Our loaf-shaped tour bus wove up hilly roads to the New Akao Hotel, located in Atami of Japan’s Shizuoka Prefecture. Its snow-white buildings had tucked themselves into leafy pockets on the rocky shores of the Nishikigaura Bay, as if they had sprouted from the forests that cradled them.
After settling into our tatami-floor room, my sister and I shuffled to the ground floor’s onsen bath changing room in geta shoes, yukata draped around us and sashes gathered at our backs in perfect bows. Once we undressed, covering our insecurities with small towels, we cautiously stepped through the door to the baths.
A gust of warm air whooshed towards me. There was a large, hot bath to the left and a row of washing stations lining the right wall, with stools, showers, and arsenals of fruit-scented bath products. I made a beeline for a station to shower before entering the onsen. Humid air danced on every square centimeter of me as I lathered shampoo into my hair self-consciously. Everyone could see everything about my body. I would be itching with nervousness wearing a swimsuit at a pool, let alone being stark naked at a public bath.

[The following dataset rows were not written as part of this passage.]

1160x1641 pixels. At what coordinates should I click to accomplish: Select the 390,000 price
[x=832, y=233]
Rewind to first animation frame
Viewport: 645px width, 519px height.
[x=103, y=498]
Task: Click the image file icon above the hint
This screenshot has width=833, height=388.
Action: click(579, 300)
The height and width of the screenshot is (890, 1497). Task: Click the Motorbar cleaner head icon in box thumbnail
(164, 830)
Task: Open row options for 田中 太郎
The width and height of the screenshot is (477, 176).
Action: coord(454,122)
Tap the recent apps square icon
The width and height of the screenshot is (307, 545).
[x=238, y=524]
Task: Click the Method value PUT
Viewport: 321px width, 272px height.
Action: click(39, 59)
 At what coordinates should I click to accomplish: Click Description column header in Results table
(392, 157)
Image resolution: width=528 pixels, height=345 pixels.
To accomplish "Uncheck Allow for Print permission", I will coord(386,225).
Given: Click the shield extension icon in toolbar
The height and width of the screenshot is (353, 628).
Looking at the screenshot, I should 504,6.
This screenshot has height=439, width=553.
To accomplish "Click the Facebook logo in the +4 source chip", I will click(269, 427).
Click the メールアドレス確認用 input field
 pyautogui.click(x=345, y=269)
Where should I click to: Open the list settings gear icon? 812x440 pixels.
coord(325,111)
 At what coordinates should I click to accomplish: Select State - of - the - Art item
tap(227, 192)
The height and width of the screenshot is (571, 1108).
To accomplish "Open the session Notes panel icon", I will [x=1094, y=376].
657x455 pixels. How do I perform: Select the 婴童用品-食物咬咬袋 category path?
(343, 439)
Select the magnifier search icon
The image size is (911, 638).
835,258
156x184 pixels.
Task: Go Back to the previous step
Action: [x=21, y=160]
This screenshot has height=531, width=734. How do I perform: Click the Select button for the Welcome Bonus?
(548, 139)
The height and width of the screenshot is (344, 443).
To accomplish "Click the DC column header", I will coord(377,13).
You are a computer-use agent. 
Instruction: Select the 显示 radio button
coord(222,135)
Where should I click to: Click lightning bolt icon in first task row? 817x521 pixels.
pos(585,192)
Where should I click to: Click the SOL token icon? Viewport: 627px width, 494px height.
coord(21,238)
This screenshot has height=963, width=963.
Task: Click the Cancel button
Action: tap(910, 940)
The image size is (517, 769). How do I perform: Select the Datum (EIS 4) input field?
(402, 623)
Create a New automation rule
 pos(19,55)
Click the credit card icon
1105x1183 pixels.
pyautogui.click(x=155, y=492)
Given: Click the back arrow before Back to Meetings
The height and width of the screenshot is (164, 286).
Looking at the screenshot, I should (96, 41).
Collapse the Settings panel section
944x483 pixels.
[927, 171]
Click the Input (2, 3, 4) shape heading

After ten minutes of scrubbing, I followed my sister down the bath’s slippery steps, and I simmered in the water with glowing cheeks. My initial nervousness about being exposed began to melt away; most of my body was submerged in water, and the steaminess was lulling me into a hazy peace.
I spent a good while leaning into the water’s serene caresses. Buzzing with fresh euphoria, any reservations I had about being naked dissipated more quickly than smoke. By scrubbing on soaps until I radiated sweetness, I not only cleansed myself, but I also managed to air out the worries cluttering my head like dusty furniture. The truth I had refused somehow had infused itself in the body wash sliding on my arms. I didn’t laugh at anyone’s stretch marks, and no one snickered at the softness lining my waist. Everyone was simply at the onsen for a little self-care.
My sister and I left the steamy room in a reluctant daze, padding on damp feet back to the changing room to get dressed. When I finally emerged, the yukata was tied around my waist in a messier bow than before, and we giggled our way to the hotel balcony to take a few late-night photos.
She grinned at me as I held up my phone, the photo blurring the twinkling boats gliding across indigo and the lights tracing contours of the sloping hills on the opposite shore. The misty, sea-salt breeze whipped stray hairs across my face, and I gazed at the view. Here, Sagami Bay and Nishikigaura Bay blurred into each other, interlacing waves upon waves until they somehow became one, the Sagami-nada Sea. Did it matter if they didn’t know themselves separately here? They were alive together. They never let go of their embrace, even when the Great Kanto earthquake and tsunami rattled their bones, tainted their lungs with radioactivity still found in their blood in faint concentrations. Did that matter, when now, decades later, lights and rejuvenation could waltz on their glistening harmony as they breathed? Did it matter if I didn’t know myself, found toxicity in my body’s softness, when I could let aquamarine douse my sister and I, together, and wash it all away?
I intertwined my hand with hers, her fingers as soft as sea-foam. Leaning against the balcony railing, I smiled softly as the conjoining bays of the Sagami-nada Sea whispered comfort into my ears.